El tablero se ha complicado. #Renfe acaba de mover otra torre y ha retirado del servicio dos ramas más del Talgo Avril #S106 tras detectar nuevas afecciones en los #bogies durante la última semana de agosto. Es el jaque más reciente en una partida que dura ya más de un año, y cada vez quedan menos escapatorias para el fabricante.
La jugada no sorprende a quienes seguimos la flota con lupa. Desde las primeras #fisuras de julio de 2025 en cinco unidades de ancho fijo, las del #Avlo Madrid–Barcelona, se sabía que el problema no era puntual. Talgo intentó entonces jugar la carta de la infraestructura, señalando al corredor del noreste como posible culpable. Pero esta vez las marcas han aparecido en trenes que ni siquiera han circulado por esa línea. Adif ya había rechazado aquella excusa, y ahora el propio fabricante la ve rebatida por los hechos.
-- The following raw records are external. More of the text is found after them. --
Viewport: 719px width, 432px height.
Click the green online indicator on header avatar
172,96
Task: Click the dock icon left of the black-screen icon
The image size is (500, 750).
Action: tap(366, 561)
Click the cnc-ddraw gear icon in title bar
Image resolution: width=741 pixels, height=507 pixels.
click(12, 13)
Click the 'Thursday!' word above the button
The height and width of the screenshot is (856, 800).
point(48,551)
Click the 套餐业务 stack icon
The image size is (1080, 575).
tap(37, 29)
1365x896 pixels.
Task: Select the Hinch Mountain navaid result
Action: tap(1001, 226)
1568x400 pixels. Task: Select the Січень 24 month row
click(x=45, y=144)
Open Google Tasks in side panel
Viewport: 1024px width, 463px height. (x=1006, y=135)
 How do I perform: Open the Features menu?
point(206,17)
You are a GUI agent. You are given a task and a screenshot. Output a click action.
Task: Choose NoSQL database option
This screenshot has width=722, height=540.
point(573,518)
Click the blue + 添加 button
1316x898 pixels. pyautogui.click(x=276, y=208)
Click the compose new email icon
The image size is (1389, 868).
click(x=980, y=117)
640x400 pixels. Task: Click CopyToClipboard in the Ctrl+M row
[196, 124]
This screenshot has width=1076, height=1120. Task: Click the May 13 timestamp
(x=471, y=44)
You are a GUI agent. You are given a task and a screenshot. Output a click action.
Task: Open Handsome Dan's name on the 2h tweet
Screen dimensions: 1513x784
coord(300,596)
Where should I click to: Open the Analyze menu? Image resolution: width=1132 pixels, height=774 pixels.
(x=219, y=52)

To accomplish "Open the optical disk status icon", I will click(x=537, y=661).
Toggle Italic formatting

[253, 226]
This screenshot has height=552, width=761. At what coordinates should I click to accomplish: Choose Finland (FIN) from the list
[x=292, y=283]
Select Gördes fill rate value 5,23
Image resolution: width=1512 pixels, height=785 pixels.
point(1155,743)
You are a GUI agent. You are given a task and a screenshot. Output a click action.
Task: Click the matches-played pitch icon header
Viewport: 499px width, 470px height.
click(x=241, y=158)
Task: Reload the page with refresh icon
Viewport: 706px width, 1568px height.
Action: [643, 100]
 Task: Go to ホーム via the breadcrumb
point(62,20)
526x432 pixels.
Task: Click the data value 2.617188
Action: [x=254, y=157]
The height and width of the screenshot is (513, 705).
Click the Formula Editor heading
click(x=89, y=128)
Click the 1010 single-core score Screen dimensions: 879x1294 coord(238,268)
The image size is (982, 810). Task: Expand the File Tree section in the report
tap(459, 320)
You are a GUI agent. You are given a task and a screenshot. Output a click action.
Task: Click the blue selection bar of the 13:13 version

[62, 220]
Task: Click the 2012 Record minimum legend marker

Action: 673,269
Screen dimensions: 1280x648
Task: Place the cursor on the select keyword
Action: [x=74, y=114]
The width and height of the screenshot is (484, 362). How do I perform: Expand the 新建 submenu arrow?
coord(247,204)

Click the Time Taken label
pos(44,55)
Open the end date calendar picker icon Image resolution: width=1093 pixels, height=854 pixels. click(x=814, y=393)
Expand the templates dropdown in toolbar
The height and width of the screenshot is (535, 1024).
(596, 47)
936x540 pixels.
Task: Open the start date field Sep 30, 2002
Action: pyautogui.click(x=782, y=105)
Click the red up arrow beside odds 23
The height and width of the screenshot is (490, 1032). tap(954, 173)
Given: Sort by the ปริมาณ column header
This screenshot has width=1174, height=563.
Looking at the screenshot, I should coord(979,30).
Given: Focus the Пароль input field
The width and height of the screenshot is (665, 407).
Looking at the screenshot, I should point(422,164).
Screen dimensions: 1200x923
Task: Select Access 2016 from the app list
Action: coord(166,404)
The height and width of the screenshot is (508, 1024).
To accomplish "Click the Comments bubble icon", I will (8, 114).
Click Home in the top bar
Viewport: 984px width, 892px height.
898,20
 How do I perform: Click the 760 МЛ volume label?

El rey está descubierto.
La estrategia de Renfe ha sido, hasta ahora, la del jugador conservador: inspeccionar rama por rama, mantener fuera de circulación todo lo dudoso, no arriesgar. Funciona para la seguridad, pero agota la paciencia operativa. El acuerdo veraniego de 132 millones para convertir los 15 S106 de ancho fijo a rodadura desplazable incluía garantías de #Talgo sobre los nuevos bogies… ¿pero qué pasa con los que ya están en servicio y empiezan a mostrar grietas en otros corredores?
Aquí es donde la partida se pone francés. O más bien, donde le train entra en juego. Porque si el jaque fue la retirada de 2025, y el jaque doblado fue el acuerdo de transformación con penalización de 116,6 millones, esta nueva retirada preventiva empieza a oler a mate. No el mate técnico de un proyecto bien resuelto, sino el de una plataforma que no termina de demostrar fiabilidad estructural bajo explotación real.
Las pruebas de extensometría, los ensayos en banco, los análisis de causa raíz… todo eso está muy bien en el laboratorio, pero el tren, el tren de verdad, el que circula a 300 km/h con 500 pasajeros a bordo, no lee informes: exige bastidores de bogie que aguanten el ciclo de fatiga real, día tras día, en líneas de alta velocidad y en ancho ibérico. Y si el tren sigue diciendo que no, por mucho que Talgo prometa garantías hasta 2038, el mate lo dará la propia operación.
Veremos qué opina Le train. Porque al final, en esta partida, no gana quien firma el contrato más elegante, sino quien logra que el material rodante circule sin fisuras. Y de momento, el #Avril sigue en jaque.